The U.S. light-vehicle market slid again in June, capping a weaker second quarter as global parts shortages and shipping woes continue to hobble output at automakers, leaving showrooms largely empty of new cars and light trucks for a year now. Sales dropped 21 percent in the second quarter and 18 percent in the first half.
But there are signs the market is getting some traction.
The seasonally adjusted, annualized rate of sales tallied 13.22 million in June, Motor Intelligence said, near the bottom of the range of analysts' forecasts of 13 million to 13.8 million, and a modest rebound from May's 12.81 million rate, the lowest of the year so far.
Yet the June SAAR, the second lowest of the year now, was down sharply from June 2021's 15.43 million pace. The SAAR has topped 15 million only once -- in January at 15.23 million -- since June 2021.
Ford Motor Co., which racked up a gain of 32 percent in June, said the overall market dropped 11 percent during the month.
Sales jumped 31 percent at the Ford division and 41 percent at Lincoln. Ford division volume had decreased year over year for four straight months, and Lincoln ended a streak of 12 consecutive monthly declines year over year.
Ford, which outperformed the market in June and the second quarter, reported combined deliveries of the F-Series, Explorer and redesigned Expedition and Navigator SUVs represented just over 56 percent of the automaker's total sales last month. Even Ford's car deliveries, a weak spot in recent years with the discontinuation of multiple models, contributed marginally to the positive June tally, rising 62 percent to 4,651, with nearly all of those sales represented by the Mustang.
Consumer demand for new vehicles remains strong, Ford said, with the number of its retail sales coming from previously placed orders still at a record pace of about 50 percent in June.
Ford said it had a 51-day supply of vehicles at the close of June -- or 297,000 units, vs. 236,000 at the end of May and 162,000 at the end of June 2021 -- and nearly in line with the industry standard of 60 days.
Volume slid 15 percent to 578,507 in the second quarter at General Motors, but it was enough for the automaker to reclaim the U.S. sales crown from Toyota Motor Corp.

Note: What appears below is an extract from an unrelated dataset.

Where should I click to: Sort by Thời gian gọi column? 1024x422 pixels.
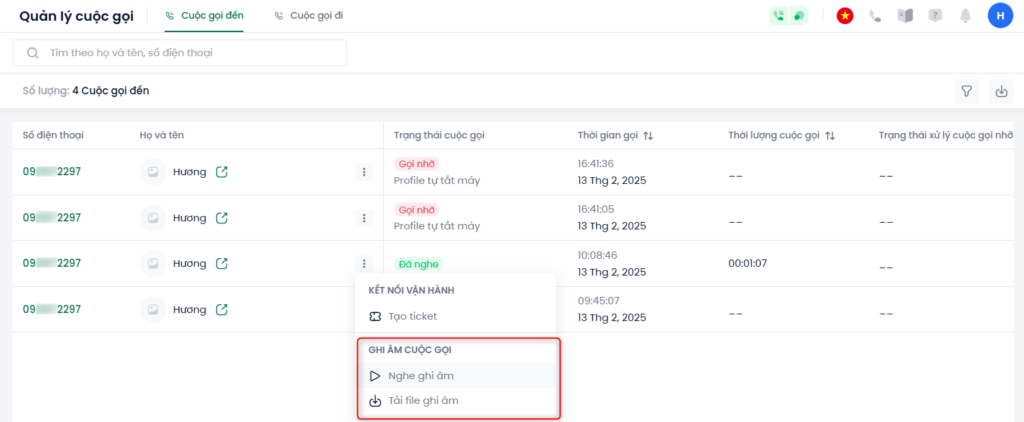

Deliveries dropped 11 percent at Chevrolet, 14 percent GMC, 56 percent at Buick and 6.7 percent at Cadillac in the April-June period. GM's U.S. sales have now declined four consecutive quarters, though volume has increased sequentially three straight quarters and it expects to gain market share for the third consecutive quarter.
The automaker, citing "strong" second-quarter production, said it ended June with 247,839 vehicles in U.S. dealer inventory, including cars and light trucks in transit to showrooms.